Nike - A Secondary Market Analysis

| About: Nike Inc. (NKE)


Jordan brand has fallen from the resell market and it is hurting Nike.

Nike is still the top apparel brand after all.

Valuation model shows a fair value of $47.


Nike's (NKE) recently released their results for Q1 of 2017. Revenue growth is flat and footwear sales from the North America region dropped by 3% during the quarter. There is an overall weakness coming from the US retail industry and declining growth in the footwear market. In this article, we will first discuss how the footwear market has changed and affected Nike. Then we will discuss the brand value of Nike and we will conclude with a DCF valuation of Nike.

The footwear market has been growing tremendously over the past few years. Nike's revenue from the footwear segment has been growing at a year-over-year rate of nearly 10%. Some of the key drivers are the demand from millennial and the strategic business approach of limited supply by companies such as Nike (Jordan Brand) and Adidas.

(Source: Statista)

Footwear has always been a huge part of Nike, over 60% of the revenue generated from the North American region comes from footwear. As reported by the market tracking company NPD Group, in the first eight months of 2017, Nike continued to dominate the footwear market in North America with 37% market share, down from 39% last year over the same eight months. While Adidas (OTCQX:ADDYY) (OTCQX:ADDDF) takes the second spot from Jordan brand, controlling 11.3% of the market, up from 6.6%. Jordan brand controls 9.5%, up from 9.4%. Despite the fact that Jordan brand is part of Nike, it is considered separately in this report.

(Source: Statista)

It is definitely surprising to see Adidas is overtaking the Jordan brand for the second spot in the North America footwear market. It becomes important to understand why did the changes take place and whether Jordan brand and Nike can regain their market share. This question can be answered easily from the perspective of the secondary footwear market.

Secondary footwear market

According to Forbes, the secondary market for footwear is estimated to be worth more than $1 billion. It is a marketplace for people to resell limited edition or hyped sneakers at a profit. Hence, sneakers that are sold on these secondary footwear markets such as StockX and eBay are sold out in retail/online stores. For example, as a pair for Jordan Retro series drops on a Saturday morning, "Sneakerheads" or resellers will line up outside your local footwear store such as Footlocker to make the purchase, to either add it to their collection or resell it in the secondary market for a profit. Hence, knowing the change in trends within the secondary market shows whether particular models are continuing to sell out in the primary market.

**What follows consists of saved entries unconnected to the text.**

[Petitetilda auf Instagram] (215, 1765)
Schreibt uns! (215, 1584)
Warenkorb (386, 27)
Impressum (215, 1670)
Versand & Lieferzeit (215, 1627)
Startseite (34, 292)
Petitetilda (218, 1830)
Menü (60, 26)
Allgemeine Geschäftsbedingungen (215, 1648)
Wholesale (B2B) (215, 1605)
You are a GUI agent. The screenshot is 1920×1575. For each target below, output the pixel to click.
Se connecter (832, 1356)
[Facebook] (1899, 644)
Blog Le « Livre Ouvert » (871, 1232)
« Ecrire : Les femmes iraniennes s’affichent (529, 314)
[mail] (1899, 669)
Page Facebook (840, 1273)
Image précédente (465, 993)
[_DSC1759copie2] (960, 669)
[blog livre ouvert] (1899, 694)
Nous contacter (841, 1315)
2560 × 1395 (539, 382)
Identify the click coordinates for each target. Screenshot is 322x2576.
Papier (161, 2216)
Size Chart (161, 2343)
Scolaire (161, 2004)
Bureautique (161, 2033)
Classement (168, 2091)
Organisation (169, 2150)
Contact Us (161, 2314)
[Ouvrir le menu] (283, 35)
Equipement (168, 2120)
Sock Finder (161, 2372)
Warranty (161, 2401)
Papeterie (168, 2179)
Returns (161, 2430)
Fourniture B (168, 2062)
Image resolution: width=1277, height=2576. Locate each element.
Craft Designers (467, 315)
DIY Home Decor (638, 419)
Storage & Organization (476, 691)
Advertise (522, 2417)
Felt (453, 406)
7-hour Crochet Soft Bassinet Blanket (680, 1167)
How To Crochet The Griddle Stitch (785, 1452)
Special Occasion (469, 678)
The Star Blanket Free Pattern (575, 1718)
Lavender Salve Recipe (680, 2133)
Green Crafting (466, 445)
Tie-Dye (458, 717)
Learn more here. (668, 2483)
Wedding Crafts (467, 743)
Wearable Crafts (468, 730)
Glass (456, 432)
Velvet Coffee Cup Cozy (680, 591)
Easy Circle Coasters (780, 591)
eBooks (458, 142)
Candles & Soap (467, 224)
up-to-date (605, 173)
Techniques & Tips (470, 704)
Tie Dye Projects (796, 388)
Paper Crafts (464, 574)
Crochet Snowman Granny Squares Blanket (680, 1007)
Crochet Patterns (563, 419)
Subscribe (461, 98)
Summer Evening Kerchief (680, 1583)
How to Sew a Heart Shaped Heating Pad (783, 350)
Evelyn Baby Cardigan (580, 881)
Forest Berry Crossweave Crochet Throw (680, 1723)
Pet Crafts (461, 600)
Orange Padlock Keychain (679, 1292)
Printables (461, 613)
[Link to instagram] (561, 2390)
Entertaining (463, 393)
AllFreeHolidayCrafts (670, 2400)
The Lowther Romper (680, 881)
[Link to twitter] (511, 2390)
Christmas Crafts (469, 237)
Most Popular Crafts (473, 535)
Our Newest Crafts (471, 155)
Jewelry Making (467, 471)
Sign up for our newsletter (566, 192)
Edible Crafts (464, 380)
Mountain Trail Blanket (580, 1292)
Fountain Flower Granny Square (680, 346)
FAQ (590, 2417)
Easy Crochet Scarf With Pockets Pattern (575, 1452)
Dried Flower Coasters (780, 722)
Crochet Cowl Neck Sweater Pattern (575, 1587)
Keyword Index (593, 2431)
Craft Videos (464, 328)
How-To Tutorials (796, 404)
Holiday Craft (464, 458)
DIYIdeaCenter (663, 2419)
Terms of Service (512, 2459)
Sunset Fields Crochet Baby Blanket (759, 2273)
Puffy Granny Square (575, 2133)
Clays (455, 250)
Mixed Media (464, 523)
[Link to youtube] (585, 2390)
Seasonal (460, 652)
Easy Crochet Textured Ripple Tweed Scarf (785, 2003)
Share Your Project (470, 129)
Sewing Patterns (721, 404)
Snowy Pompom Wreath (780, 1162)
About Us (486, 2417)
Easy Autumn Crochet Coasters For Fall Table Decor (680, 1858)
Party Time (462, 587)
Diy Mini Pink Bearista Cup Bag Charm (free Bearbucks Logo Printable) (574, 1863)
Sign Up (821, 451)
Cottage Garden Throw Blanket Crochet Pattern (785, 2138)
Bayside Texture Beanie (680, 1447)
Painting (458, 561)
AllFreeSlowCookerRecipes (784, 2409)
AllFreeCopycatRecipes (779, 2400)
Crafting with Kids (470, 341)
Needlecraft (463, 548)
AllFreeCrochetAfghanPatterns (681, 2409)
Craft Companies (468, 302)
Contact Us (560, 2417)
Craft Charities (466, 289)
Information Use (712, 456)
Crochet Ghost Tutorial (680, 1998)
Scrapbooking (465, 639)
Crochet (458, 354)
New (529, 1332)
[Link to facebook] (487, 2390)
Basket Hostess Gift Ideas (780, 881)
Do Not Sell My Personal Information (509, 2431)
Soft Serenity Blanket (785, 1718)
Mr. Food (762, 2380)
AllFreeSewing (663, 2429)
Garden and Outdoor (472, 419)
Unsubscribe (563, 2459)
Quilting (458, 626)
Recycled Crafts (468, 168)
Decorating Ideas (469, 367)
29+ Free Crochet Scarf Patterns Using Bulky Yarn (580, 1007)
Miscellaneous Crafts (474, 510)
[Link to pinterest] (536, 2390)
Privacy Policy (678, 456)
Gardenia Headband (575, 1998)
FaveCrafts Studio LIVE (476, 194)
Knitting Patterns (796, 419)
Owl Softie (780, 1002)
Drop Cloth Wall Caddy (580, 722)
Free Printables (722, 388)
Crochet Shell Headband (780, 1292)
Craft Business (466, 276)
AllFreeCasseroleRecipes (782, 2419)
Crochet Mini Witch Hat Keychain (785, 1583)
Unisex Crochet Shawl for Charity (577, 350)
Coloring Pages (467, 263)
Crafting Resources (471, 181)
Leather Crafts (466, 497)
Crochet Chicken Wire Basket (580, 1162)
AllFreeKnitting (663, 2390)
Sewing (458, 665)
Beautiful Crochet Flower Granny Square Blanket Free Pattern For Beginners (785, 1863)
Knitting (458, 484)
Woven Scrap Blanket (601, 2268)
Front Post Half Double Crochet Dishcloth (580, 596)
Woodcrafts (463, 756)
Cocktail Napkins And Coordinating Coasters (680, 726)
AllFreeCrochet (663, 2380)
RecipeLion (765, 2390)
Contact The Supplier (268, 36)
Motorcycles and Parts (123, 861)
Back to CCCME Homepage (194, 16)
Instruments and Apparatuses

As stated by Alec Leach of Highsnobiety in 2015, Nike does a great job at forecasting the demand of these limited releases. It is estimated that only 4% of each limited release (retro Jordan series) will show up on the secondary footwear market. With such a small fraction being resold, it allows Nike to take full advantage of its popularity and charge at a premium price while selling out the limited releases.

The chart below shows the top 20 models that people spent the most on in the secondary footwear market. Out of these 20 models, 15 of them are Nike/Jordan brand releases. However, this was back in 2015, a lot of things have changed and the popularity of these Nike limited releases (retro Jordan series) has declined dramatically.

(Source: Highsnobiety)

In 2016, 7 of out the 10 models for Nike made it into the top 10. But the dollars spent on these top 10 models were significantly lower than 2015, suggesting an overall weakening in the secondary footwear market. Since the secondary market is driven mainly by the retro Jordan series, some of these limited releases from Jordan brand would begin not to sell out and sit on shelves.

(Source: Highsnobiety)

For the first quarter of 2017, only 4 models from Nike/Jordan brand made it into the top 10. We are witnessing a shift in demand from the ever-popular retro Jordan series into the Boost series from Adidas. There are hardly any limited releases from Jordan brand that would sell out instantly now.

This is also one of the key drivers to why Footlocker sales declined significantly, the retro Jordan series were always available at Footlocker, and they would sell out almost instantly in 2015 and 2016. With the significant decline in demands for the retro Jordan series, they began to sit on the shelf, causing significant decrease in sales for Footlocker.

(Source: Highsnobiety)

In this instance, the secondary footwear market acts as an indicator to whether popular particular series might be (Retro Jordans, Yeezy), as they would only enter the secondary footwear market if they were sold out in the primary market.

Brand name

The swoosh from Nike is one of the most recognizable logos around the globe. According to Forbes, Nike is the 16th most valuable brand in the world with a brand value of $29.6 billion. This is an 8% increase from 2016. In comparison, Adidas is the 75th most valuable brand and their brand value is worth $7.9 billion, up 14% from 2016. They are the only two apparel brands that made it into the top 100.

According to a recent survey done by Piper Jaffray companies, examined the spending trends and brand preferences amongst 6,100 teens across 44 U.S. states. Results showed that Nike is one the major brands that experienced the largest decline within the apparel industry. The survey also suggested that teens are shifting to streetwear brand, such as Vans and Supreme. This could potentially become a problem for Nike if they are unable to attract younger customer with their more fashionable image. However, Nike still holds the spot for top clothing brand at 23% vote and top footwear brand at 46% vote. While Adidas received 4% and 11% respectively.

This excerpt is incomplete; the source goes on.